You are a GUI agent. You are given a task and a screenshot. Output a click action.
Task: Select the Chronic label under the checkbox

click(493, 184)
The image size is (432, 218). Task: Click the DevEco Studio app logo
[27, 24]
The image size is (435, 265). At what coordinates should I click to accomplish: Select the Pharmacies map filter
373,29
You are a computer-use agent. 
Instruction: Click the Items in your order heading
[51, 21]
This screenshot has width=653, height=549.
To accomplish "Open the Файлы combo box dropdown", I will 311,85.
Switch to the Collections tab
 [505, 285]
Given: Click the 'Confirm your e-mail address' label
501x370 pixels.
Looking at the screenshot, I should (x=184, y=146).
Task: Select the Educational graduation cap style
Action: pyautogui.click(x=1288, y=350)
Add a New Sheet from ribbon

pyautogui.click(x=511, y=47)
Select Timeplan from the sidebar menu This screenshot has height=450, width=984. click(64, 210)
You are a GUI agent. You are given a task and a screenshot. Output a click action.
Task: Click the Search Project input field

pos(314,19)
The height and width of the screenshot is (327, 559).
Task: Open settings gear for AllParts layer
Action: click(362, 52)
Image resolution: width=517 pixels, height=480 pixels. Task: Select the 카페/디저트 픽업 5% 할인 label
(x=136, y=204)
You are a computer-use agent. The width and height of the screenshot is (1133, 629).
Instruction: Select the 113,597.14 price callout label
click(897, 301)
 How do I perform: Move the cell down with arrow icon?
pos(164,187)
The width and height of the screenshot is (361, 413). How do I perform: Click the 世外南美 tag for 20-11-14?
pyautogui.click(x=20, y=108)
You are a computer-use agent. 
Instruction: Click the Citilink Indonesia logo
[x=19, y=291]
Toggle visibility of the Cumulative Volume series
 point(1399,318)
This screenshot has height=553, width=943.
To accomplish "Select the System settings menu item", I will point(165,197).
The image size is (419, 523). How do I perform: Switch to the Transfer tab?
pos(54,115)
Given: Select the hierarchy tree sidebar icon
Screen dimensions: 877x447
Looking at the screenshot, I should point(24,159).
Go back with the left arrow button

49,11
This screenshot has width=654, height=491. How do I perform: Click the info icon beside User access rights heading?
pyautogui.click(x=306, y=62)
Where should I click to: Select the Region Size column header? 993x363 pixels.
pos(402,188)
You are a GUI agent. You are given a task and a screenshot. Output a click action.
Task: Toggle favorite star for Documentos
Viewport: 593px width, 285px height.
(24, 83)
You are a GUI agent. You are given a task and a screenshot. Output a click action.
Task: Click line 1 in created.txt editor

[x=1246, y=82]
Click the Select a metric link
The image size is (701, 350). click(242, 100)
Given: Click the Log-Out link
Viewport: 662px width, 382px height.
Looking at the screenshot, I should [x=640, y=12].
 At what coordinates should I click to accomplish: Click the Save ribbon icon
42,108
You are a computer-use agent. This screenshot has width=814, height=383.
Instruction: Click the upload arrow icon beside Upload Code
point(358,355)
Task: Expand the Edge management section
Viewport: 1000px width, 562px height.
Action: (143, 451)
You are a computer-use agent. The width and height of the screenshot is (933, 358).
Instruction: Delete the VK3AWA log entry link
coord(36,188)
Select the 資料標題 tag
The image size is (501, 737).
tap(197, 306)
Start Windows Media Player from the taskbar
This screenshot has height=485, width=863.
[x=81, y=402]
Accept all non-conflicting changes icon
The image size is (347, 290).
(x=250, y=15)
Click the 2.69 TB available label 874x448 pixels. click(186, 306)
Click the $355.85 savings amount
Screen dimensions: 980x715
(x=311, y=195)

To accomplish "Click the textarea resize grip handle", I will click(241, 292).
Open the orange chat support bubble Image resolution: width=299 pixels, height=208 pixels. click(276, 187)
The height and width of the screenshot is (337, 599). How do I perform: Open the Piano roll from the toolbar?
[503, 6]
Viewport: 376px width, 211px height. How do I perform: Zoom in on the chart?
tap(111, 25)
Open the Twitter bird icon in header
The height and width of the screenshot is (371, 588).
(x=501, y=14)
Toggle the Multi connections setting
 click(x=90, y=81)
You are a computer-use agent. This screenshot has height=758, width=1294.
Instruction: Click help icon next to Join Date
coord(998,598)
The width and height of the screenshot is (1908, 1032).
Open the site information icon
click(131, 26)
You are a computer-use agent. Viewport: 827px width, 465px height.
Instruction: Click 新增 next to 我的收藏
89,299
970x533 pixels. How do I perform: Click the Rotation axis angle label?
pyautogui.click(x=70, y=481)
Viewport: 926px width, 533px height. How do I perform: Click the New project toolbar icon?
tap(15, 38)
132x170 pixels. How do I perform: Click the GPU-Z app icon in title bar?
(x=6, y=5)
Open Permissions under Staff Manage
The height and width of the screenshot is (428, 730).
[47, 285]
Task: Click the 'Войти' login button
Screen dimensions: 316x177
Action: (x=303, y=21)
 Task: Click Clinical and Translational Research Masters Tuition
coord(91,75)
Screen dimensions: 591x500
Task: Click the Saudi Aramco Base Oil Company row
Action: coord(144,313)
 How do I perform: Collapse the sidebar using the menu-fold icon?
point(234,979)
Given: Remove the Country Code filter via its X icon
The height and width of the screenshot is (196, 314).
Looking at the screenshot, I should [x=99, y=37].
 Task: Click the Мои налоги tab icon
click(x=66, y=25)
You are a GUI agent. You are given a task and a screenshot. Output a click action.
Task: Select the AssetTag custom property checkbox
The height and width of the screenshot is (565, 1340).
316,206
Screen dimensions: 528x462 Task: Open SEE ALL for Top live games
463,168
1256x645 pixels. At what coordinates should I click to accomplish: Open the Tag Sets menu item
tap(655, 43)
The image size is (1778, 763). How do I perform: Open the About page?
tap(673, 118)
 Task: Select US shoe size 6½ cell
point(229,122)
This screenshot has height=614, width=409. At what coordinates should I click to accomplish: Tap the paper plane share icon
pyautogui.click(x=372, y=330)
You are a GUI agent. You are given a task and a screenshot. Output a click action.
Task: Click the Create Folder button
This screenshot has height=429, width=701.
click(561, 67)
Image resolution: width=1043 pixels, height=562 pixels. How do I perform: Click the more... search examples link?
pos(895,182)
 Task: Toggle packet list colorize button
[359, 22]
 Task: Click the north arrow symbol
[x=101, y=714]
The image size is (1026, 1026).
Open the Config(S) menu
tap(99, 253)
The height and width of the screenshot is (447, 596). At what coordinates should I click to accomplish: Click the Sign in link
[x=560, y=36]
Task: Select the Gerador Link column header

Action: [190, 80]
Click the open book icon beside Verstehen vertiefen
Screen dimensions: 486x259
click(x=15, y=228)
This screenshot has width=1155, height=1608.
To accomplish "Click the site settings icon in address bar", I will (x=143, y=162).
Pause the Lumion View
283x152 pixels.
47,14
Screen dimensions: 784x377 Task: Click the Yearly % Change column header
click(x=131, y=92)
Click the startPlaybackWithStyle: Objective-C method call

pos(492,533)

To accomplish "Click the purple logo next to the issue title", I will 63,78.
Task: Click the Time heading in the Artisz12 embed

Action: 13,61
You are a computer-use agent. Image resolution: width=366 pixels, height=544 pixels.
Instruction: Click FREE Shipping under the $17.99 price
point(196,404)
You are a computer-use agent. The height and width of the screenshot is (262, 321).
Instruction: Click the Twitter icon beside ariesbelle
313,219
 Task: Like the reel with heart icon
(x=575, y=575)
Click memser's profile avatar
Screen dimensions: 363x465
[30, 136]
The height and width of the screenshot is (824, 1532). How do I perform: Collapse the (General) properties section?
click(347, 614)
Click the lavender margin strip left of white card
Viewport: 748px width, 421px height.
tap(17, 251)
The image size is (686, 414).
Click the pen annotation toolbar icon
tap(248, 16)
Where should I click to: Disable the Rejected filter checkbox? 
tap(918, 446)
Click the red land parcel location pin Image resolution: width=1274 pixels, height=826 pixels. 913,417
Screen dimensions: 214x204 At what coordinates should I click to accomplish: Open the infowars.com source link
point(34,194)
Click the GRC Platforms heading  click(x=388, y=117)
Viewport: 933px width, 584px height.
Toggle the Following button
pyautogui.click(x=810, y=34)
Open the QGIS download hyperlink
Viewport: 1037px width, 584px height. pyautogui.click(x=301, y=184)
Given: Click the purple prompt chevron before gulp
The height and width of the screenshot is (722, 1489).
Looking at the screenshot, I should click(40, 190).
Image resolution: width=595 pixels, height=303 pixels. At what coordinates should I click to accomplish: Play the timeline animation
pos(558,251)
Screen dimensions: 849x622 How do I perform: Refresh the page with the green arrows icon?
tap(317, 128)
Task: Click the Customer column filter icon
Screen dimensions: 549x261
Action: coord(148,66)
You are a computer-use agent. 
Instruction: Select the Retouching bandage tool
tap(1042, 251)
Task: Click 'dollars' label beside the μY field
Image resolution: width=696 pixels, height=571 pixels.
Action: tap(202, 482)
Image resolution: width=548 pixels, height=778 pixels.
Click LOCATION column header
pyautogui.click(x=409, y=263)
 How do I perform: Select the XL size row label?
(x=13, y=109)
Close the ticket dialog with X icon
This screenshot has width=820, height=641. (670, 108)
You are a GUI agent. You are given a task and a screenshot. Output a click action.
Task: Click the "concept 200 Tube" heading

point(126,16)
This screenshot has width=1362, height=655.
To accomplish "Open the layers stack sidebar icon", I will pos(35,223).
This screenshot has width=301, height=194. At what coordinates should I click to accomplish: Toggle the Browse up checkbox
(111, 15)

* **Requirement**:
Pick out each line of the data above that contains the string "heading", and copy those lines in full.

* **Answer to the exercise**:
Instruction: Click the Items in your order heading
This screenshot has width=654, height=491. How do I perform: Click the info icon beside User access rights heading?
Task: Click the Time heading in the Artisz12 embed
Click the GRC Platforms heading  click(x=388, y=117)
Task: Click the "concept 200 Tube" heading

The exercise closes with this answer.